Prompt: Give back exactly the stretch of data below from the line holding "Click the resize" through the line holding "You are a computer-use agent. 1541x650", both ends included, and leave the remaining lines out.

Data for the task:
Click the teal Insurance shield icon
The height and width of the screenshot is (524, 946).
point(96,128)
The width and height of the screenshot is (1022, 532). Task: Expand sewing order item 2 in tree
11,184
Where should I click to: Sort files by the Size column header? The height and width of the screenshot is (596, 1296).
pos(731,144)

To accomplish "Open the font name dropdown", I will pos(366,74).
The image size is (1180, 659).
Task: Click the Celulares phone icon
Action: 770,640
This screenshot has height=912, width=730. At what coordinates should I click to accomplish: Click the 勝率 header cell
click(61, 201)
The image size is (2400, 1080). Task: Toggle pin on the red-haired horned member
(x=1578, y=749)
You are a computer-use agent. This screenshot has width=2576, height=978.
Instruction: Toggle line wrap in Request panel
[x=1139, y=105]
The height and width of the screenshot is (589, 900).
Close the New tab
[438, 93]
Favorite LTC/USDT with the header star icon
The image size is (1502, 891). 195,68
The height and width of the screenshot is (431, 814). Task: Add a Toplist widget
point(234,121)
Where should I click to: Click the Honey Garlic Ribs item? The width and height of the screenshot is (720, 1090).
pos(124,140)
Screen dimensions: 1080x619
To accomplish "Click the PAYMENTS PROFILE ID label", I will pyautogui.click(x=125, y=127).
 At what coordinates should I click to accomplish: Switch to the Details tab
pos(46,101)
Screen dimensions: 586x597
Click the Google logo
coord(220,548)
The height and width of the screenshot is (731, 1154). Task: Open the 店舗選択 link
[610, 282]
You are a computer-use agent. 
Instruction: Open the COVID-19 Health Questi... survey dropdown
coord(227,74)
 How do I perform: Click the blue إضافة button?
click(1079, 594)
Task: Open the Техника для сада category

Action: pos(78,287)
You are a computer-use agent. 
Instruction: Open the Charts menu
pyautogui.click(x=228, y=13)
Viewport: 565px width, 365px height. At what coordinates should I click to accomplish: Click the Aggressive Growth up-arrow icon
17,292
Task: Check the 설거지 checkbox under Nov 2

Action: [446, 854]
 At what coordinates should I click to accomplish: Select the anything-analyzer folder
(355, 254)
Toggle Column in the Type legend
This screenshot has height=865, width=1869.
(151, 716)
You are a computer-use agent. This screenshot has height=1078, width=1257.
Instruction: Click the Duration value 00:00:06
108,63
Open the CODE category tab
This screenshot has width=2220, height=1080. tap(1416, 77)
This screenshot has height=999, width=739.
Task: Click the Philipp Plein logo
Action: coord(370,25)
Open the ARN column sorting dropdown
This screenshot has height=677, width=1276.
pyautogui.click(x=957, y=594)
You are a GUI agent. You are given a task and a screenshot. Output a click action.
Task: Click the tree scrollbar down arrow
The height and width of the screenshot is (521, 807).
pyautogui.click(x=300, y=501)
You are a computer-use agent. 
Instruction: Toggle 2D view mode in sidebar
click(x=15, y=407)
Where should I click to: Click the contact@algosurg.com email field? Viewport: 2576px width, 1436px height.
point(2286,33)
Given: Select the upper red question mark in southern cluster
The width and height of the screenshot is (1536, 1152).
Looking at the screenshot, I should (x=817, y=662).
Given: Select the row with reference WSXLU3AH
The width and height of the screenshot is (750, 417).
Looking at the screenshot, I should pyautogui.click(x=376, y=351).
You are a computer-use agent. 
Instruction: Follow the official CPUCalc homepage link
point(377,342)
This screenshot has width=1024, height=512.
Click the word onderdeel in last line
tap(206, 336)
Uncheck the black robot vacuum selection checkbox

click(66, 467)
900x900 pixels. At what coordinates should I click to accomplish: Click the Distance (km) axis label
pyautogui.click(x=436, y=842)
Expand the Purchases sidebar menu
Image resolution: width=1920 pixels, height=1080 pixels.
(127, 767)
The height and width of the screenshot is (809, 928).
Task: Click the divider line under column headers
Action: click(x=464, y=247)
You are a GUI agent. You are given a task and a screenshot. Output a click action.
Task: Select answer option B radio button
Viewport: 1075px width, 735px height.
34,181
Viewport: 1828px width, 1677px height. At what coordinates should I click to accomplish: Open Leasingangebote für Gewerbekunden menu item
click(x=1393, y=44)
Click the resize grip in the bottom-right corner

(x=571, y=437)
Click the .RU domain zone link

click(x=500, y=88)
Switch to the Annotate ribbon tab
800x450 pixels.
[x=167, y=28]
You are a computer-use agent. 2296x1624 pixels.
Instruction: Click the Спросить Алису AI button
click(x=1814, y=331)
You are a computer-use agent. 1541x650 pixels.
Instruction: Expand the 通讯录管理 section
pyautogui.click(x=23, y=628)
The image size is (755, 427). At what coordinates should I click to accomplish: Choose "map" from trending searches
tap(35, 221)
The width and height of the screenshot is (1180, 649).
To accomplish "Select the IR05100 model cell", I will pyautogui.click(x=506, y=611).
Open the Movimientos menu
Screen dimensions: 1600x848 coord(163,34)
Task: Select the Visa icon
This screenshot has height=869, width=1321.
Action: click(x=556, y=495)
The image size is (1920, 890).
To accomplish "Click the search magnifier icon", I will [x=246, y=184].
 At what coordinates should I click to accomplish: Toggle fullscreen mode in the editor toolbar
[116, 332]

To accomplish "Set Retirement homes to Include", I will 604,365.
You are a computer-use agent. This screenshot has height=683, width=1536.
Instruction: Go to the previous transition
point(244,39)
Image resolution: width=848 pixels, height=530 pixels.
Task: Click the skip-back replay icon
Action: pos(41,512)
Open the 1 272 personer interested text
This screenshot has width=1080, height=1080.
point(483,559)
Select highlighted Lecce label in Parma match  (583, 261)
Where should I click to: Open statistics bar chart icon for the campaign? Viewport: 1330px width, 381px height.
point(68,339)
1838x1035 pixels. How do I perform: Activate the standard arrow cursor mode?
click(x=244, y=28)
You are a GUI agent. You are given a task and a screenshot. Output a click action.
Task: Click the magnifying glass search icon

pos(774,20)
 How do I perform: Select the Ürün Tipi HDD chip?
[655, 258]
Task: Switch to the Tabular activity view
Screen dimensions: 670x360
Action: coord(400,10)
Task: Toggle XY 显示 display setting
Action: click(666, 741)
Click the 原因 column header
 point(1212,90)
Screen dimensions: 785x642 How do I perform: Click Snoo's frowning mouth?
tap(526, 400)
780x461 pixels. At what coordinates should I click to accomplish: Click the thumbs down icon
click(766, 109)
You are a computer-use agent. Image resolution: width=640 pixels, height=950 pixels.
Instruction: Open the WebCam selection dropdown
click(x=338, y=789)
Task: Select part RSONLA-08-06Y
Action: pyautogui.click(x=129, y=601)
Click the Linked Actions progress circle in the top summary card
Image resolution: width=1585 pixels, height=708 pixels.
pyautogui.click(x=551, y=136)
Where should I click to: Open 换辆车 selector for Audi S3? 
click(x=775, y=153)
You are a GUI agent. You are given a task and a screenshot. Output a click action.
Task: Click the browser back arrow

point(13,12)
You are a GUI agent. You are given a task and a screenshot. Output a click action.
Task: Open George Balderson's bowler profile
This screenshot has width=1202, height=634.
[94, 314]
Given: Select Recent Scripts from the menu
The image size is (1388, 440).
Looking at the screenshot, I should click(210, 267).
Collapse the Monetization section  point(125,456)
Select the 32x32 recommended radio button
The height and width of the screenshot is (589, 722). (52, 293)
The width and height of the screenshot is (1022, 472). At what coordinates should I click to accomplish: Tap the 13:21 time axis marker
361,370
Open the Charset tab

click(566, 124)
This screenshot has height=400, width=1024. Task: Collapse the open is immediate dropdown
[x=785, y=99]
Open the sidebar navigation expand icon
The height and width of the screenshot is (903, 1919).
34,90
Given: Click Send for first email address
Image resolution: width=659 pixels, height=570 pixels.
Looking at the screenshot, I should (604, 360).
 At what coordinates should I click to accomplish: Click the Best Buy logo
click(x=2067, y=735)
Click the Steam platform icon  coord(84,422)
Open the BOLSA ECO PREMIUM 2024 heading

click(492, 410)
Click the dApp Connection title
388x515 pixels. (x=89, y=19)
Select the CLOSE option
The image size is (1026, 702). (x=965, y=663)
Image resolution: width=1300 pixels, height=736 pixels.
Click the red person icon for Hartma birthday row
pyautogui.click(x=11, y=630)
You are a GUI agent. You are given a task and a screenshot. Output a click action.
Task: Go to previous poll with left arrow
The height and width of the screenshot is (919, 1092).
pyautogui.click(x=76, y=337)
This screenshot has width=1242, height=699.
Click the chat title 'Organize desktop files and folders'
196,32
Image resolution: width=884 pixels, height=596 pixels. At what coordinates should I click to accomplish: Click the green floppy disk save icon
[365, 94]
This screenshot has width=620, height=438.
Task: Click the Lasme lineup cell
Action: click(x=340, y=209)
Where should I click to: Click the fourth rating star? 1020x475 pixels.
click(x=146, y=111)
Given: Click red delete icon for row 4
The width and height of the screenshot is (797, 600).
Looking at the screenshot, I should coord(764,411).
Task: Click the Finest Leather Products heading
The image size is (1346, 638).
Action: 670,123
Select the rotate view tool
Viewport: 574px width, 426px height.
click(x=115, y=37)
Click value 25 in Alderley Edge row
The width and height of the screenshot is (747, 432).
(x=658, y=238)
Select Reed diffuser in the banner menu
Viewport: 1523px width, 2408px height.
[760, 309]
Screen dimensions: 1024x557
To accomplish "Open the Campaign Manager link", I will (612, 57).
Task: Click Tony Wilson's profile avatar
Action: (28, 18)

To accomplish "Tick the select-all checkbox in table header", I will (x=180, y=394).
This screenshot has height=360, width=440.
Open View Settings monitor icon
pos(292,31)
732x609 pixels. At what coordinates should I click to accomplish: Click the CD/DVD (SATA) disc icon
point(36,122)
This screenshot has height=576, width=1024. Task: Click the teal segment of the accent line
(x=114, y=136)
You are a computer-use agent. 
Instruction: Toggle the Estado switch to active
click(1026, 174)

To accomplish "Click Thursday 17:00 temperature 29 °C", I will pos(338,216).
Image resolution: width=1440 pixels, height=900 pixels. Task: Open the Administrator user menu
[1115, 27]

Answer to the problem:
Click the resize grip in the bottom-right corner

(x=571, y=437)
Click the .RU domain zone link

click(x=500, y=88)
Switch to the Annotate ribbon tab
800x450 pixels.
[x=167, y=28]
You are a computer-use agent. 2296x1624 pixels.
Instruction: Click the Спросить Алису AI button
click(x=1814, y=331)
You are a computer-use agent. 1541x650 pixels.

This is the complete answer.